■ **PROBLEM DETAILS**
Scan the entries below and return each line that contains "will".

■ **Stored data entries**
━━━━━━━━
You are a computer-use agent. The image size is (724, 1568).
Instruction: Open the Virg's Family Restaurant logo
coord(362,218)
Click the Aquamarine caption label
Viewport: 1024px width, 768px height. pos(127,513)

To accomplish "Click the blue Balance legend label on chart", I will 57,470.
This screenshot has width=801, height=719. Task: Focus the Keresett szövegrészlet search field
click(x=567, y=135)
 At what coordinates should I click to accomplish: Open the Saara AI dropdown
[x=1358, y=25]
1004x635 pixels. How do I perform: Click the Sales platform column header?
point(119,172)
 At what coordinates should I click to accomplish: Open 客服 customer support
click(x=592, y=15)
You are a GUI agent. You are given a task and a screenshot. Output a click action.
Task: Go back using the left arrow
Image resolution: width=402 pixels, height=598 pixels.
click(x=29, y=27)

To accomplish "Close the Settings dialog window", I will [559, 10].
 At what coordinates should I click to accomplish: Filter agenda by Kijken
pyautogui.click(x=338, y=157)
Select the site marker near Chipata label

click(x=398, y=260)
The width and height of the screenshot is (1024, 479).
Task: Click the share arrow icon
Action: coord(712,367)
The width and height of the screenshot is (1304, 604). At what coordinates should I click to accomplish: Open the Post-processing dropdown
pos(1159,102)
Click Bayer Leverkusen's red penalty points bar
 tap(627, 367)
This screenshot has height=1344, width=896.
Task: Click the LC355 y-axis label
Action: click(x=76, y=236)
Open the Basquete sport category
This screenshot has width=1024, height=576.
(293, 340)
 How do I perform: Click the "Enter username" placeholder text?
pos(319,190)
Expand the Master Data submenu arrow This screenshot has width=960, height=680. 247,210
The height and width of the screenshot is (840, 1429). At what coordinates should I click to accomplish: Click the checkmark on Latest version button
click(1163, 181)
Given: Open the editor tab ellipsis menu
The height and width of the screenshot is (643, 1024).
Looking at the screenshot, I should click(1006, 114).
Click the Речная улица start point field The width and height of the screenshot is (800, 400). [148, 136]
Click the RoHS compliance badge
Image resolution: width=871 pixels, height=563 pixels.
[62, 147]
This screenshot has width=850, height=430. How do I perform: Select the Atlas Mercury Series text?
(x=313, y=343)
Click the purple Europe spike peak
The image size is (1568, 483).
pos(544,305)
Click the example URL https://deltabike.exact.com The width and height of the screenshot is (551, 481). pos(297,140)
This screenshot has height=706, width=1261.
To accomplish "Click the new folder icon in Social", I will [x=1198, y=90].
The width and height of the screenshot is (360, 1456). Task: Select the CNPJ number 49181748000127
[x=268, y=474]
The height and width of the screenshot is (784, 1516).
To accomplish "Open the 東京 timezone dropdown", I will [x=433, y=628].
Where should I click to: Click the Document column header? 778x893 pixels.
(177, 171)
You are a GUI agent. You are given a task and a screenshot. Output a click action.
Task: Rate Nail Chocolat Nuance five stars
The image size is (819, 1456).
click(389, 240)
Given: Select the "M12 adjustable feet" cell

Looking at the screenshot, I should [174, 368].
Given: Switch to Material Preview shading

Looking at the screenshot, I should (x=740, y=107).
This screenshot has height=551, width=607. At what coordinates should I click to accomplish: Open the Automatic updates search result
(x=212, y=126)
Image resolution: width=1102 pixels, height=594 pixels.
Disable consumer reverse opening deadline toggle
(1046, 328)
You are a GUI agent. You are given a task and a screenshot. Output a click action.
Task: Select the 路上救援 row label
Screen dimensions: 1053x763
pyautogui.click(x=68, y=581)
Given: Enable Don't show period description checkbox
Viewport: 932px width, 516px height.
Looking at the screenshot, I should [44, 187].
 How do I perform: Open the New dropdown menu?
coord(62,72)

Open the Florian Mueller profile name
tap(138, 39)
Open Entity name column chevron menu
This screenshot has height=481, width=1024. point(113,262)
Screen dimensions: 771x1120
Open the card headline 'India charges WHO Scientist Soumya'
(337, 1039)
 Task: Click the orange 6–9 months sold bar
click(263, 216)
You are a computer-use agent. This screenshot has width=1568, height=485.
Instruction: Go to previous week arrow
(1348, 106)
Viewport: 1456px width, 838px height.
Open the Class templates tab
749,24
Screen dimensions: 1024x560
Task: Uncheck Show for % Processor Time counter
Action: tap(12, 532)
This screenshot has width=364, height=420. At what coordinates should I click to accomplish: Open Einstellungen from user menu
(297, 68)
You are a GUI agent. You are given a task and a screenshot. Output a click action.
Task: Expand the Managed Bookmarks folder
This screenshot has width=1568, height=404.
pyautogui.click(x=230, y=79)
━━━━━━━━
■ **RESPONSE**
To accomplish "Click the blue Balance legend label on chart", I will 57,470.
To accomplish "Close the Settings dialog window", I will [559, 10].
To accomplish "Click the new folder icon in Social", I will [x=1198, y=90].
To accomplish "Open the 東京 timezone dropdown", I will [x=433, y=628].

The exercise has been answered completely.